## Text extract:

Does anybody knows fate of Global Interpreter Lock in Python 3.1 against C++ multithreading integration
GIL is still there in CPython 3.1; the Unladen Swallow projects aims (among many other performance boosts) to eventually remove it, but it's still a way from its goals, and is working on 2.6 first with the intent of eventually porting to 3.x for whatever x will be current by the time the 2.y version is considered to be done. For now, multiprocessing (instead of threading) remains the way of choice for using multiple cores in CPython (IronPython and Jython are fine too, but they don't support Python 3 currently, nor do they make C++ integration all that easy either;-).
Significant changes will occur in the GIL for Python 3.2. Take a look at the What's New for Python 3.2, and the thread that initiated it in the mailing list.
While the changes don't signify the end of the GIL, they herald potentially enormous performance gains.
Update
The general performance gains with the new GIL in 3.2 by Antoine Pitrou were negligible, and instead focused on improving contention issues that arise in certain corner cases.

## Supplied material:
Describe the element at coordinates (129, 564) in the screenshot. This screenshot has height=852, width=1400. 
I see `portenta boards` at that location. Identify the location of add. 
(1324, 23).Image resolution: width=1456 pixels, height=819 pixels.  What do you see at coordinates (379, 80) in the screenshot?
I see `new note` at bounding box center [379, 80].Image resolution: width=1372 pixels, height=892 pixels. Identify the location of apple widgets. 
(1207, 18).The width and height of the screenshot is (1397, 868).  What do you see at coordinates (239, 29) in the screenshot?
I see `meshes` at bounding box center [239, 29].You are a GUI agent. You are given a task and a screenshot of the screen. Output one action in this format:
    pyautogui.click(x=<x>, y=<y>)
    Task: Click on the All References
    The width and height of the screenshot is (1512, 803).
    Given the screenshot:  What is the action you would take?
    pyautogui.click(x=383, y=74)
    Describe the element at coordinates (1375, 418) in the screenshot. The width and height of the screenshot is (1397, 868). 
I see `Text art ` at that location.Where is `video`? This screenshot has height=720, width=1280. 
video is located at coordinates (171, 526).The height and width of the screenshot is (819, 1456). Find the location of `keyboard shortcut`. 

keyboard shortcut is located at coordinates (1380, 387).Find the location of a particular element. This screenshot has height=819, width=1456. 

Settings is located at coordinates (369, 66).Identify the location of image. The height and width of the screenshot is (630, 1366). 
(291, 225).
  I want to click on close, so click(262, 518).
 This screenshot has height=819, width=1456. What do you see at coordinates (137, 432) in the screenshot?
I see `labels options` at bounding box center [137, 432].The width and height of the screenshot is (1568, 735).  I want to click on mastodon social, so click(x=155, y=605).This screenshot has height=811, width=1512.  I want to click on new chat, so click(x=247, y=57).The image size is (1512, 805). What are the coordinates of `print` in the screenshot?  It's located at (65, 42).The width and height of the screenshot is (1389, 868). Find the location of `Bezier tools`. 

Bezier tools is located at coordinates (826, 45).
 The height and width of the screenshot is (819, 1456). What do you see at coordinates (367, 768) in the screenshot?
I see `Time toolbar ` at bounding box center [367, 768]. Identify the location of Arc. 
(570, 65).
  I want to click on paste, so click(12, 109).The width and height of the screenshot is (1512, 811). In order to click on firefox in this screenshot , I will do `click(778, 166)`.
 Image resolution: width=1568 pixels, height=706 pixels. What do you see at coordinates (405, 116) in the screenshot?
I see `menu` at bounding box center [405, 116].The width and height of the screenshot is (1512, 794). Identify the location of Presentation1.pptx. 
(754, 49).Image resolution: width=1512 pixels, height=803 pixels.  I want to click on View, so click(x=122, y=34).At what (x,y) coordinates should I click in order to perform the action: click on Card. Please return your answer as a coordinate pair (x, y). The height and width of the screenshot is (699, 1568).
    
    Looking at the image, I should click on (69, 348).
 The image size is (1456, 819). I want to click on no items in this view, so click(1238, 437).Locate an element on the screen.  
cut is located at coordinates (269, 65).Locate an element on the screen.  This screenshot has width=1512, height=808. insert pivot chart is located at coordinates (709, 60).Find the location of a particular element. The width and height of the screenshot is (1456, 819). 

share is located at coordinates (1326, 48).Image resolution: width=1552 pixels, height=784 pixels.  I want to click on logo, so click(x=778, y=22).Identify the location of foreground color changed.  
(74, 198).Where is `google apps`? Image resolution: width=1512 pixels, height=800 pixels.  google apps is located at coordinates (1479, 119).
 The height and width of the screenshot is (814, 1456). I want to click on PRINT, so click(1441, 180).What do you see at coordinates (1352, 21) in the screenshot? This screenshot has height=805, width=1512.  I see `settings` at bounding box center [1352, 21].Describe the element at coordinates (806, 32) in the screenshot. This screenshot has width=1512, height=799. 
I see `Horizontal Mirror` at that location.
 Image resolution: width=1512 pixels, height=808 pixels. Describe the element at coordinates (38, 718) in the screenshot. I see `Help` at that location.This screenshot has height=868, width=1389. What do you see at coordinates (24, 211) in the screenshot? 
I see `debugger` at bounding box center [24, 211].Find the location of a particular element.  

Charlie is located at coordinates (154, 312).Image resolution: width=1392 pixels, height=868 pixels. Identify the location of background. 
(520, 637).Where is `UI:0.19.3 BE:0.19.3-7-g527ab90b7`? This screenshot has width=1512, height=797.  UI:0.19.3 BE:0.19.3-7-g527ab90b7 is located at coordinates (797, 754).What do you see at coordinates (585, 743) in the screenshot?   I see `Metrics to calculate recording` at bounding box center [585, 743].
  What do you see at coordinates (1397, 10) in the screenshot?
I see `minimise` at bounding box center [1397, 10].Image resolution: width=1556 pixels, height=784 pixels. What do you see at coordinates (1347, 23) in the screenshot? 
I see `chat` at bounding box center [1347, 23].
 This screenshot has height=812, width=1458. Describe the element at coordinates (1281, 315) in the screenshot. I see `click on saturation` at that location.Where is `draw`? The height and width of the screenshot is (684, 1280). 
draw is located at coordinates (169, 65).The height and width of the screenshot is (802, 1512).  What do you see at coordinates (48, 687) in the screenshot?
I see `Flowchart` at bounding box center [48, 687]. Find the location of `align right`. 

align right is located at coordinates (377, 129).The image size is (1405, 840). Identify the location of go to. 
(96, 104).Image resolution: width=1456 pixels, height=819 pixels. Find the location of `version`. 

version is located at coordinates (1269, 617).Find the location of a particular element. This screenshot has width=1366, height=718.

## What to work on:
Reproduce the forum thread about Python's Global Interpreter Lock above word for word, from start to finish.

## Result for this task:
Does anybody knows fate of Global Interpreter Lock in Python 3.1 against C++ multithreading integration
GIL is still there in CPython 3.1; the Unladen Swallow projects aims (among many other performance boosts) to eventually remove it, but it's still a way from its goals, and is working on 2.6 first with the intent of eventually porting to 3.x for whatever x will be current by the time the 2.y version is considered to be done. For now, multiprocessing (instead of threading) remains the way of choice for using multiple cores in CPython (IronPython and Jython are fine too, but they don't support Python 3 currently, nor do they make C++ integration all that easy either;-).
Significant changes will occur in the GIL for Python 3.2. Take a look at the What's New for Python 3.2, and the thread that initiated it in the mailing list.
While the changes don't signify the end of the GIL, they herald potentially enormous performance gains.
Update
The general performance gains with the new GIL in 3.2 by Antoine Pitrou were negligible, and instead focused on improving contention issues that arise in certain corner cases.